Incentive programs, also known as "pay for performance," provide employees, consumers, or providers with financial rewards as a way of motivating better performance. Various behavioral factors might be considered prior to establishing an incentive program, including the target audience's motivation, skills, recognition, understanding of the goals, and ability to measure progress. The interest of participants plays a vital role in determining an incentive program, as the goal is to motivate their behavior.
Pay-for-Performance Jobs
Pay-for-performance programs are quite common in a number of industries, most notably sales. A sales role often features a contractual agreement that stipulates a certain percentage of a given representative's sales contribute to that sales rep's own salary. This motivates sales professionals to pursue higher success rates, as their own income will directly correlate with their efficacy.
Other types of pay-for-performance jobs are found in the manufacturing, restaurant, and financial industries. The basic premise is simple: the more sales or profits generated by the individual, the larger the share of the organization's profit that individual will receive in return.
Incentive Programs
Managerial roles can function similarly to these pay-for-performance jobs, where the success of the company (or department) will directly affect the salary of the manager. Managers are often motivated by financial rewards. Like other pay-for-performance programs, the incentive programs for managers are designed to increase their performance as well as the overall performance of the company. These and other incentive programs are often used to reduce turnover, boost morale and loyalty, improve employee wellness, increase retention, and drive performance.
The financial rewards of upper management are often the highest in the organization. Such financial incentive programs are based on the understanding that the top managers within a business are the most responsible for strategic planning and decision making. In this view, financial rewards like bonuses serve as an incentive for senior management to improve performance.
CEO pay growth compared to employee salaries, U.S. gross domestic product, and overall U.S. corporate profits
CEOs, as primary examples of upper managerial salary, receive high salaries in comparison to other gross income indicators. This contrast may be a result of the differing pay structure often associated with upper management.

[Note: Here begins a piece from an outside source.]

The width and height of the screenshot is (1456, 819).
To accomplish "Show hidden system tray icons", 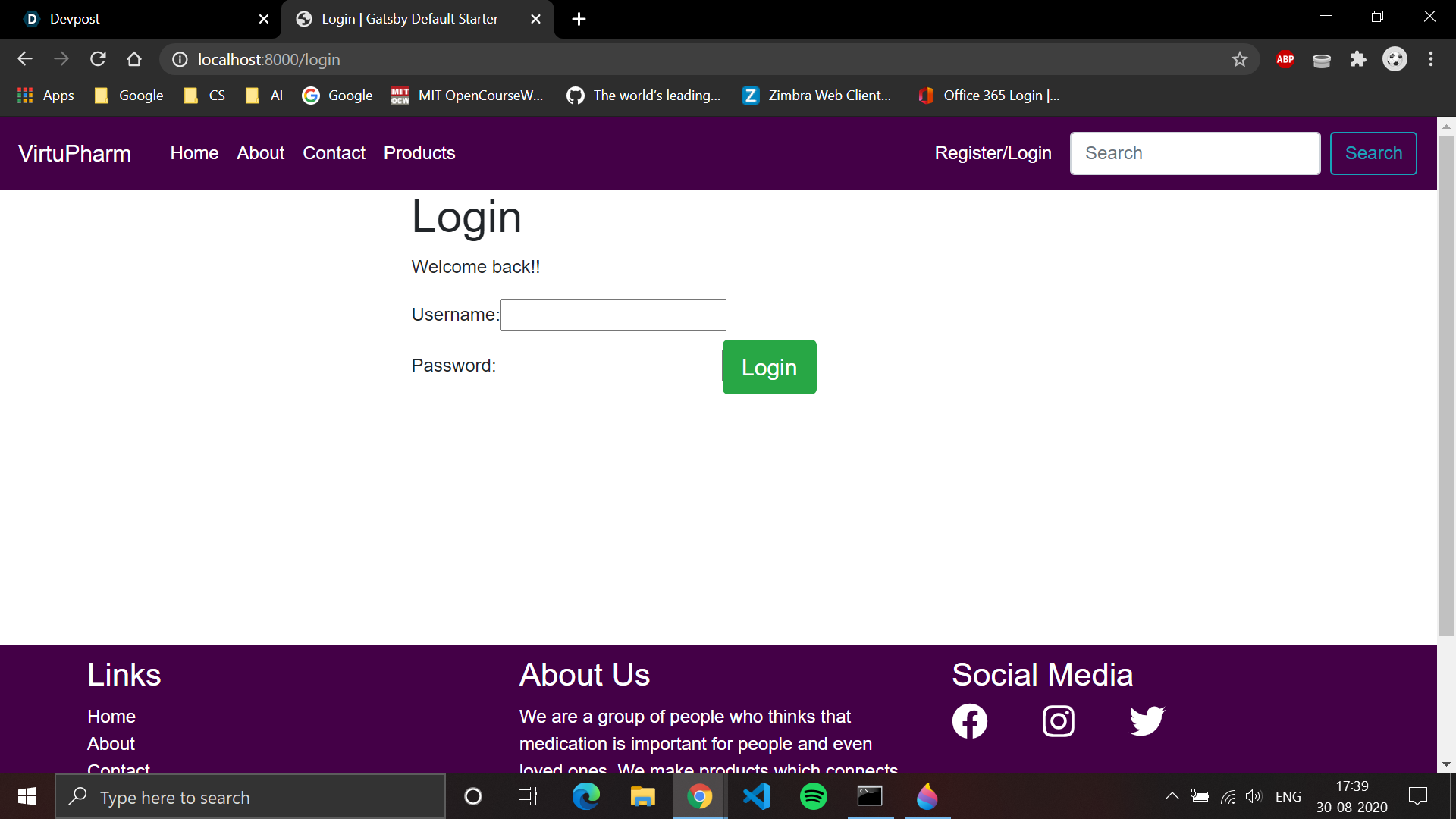I will [x=1172, y=796].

A risk of incentive schemes is ethical hazards. Offering incentives to hit specific targets means the targets themselves can become the primary goal, rather than the improvement of the company's performance as a whole. This mindset may cause a reduction in overall performance—even as the rate of hitting targets climbs. In the wake of the global recession of 2008–2010, financial incentive schemes received greater criticism and oversight, partly for this very reason.